Die zwei Arten des Todes

Jedes Jahr sterben ungefähr 850000 Menschen in Deutschland. Zeitgleich steigt das Lebensalter der Bevölkerung. Der Grund für die immer älter werdende Bevölkerung liegt in der gestiegenen Lebenserwartung. Der Umstand der heutigen hohen Lebenserwartung ist die immer besser werdende Technik und Medizin. Der technische Fortschritt lässt besonders die Anzahl der Kindersterblichkeit sinken. Kinder die heutzutage geboren, werden, erleben zu 80 Prozent ihr 80. Lebensjahr. Bei den Todesursachen wird von dem natürlichen Tod oder dem unnatürliche Tod gesprochen.

Die unnatürliche Todesursache

Ist das Versterben, aufgrund einer Fremdeinwirkung erfolgt, so bezeichnet man dieses als unnatürlichen Tod. Verstirbt ein Angehöriger direkt nach einem Unfall, so wird von einem unnatürlichen Tod gesprochen. Selbiges gilt auch bei dem Tod nach einem Verbrechen. In dieser Kategorie fällt jeder Tod, der seine Ursache im Mitwirken von Fremdverschulden oder aufgrund von äußeren Umständen findet. Bei Selbstmord dem Suizid kann auch von einem unnatürlichen Tod gesprochen werden. Dies ist dann der Fall, wenn der Suizid von anderen verursacht wurde. So fällt der Tod wegen Herzversagen, der zum Beispiel bei einer Hüftgelenkoperation eintritt auch in diesen Bereich. Statistisch gesehen sind unnatürliche Todesfälle relativ selten. Noch nicht einmal fünf Prozent der Todesfälle sind dem unnatürlichen Tod zuzuordnen.

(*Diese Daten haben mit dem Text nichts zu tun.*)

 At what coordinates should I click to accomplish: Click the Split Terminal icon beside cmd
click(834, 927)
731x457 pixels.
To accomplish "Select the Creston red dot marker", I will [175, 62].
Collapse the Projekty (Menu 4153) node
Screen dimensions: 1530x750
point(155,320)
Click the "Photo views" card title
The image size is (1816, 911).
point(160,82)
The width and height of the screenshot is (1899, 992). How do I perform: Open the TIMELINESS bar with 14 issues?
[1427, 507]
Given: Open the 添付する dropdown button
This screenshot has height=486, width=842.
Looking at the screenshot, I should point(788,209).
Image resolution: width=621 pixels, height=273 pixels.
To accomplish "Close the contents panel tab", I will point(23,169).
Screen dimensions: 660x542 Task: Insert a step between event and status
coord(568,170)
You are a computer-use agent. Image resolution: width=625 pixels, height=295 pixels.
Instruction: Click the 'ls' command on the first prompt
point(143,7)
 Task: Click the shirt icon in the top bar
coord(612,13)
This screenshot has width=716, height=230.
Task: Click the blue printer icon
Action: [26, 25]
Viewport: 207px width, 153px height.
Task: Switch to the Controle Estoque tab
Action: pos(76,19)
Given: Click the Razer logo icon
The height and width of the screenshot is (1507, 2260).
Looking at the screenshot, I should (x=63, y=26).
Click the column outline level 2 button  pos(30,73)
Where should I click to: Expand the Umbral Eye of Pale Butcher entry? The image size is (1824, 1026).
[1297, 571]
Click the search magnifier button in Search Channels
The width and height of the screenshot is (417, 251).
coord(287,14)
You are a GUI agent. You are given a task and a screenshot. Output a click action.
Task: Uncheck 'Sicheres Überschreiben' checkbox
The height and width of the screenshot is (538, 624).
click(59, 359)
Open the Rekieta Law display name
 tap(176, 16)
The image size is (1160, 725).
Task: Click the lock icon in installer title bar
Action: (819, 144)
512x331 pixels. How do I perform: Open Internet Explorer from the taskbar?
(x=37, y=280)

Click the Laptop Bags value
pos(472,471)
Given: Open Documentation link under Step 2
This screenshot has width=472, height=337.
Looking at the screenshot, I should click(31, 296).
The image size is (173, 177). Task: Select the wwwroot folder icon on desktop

Die natürliche Todesursache

Da die Bevölkerung wegen der heutigen gestiegenen Lebenserwartung immer älter wird, steigt auch die Anzahl der natürlichen Todesursache. Aufgrund eines hohen Alters über 60 Jahre kann die körperliche Leistungsfähigkeit gemindert werden. Verstirbt jemand aufgrund seines hohen Alters an Herzversagen, so wird hier von einem natürlichen Tod gesprochen. Sobald keine äußeren Einflüsse den Tod verursachen, spricht man von einem natürlichen Tod. Dem natürlichen Tod ist auch das versterben wegen Krankheit oder Organversagen zuzuordnen. Etwa 40 Prozent der natürlichen Todesursache gehen auf das Konto von Kreislauferkrankungen. An Krebserkrankungen versterben circa 225000 Menschen und 60000 Sterbefälle sind auf einer Erkrankung des Atmungssystems zurückzuführen.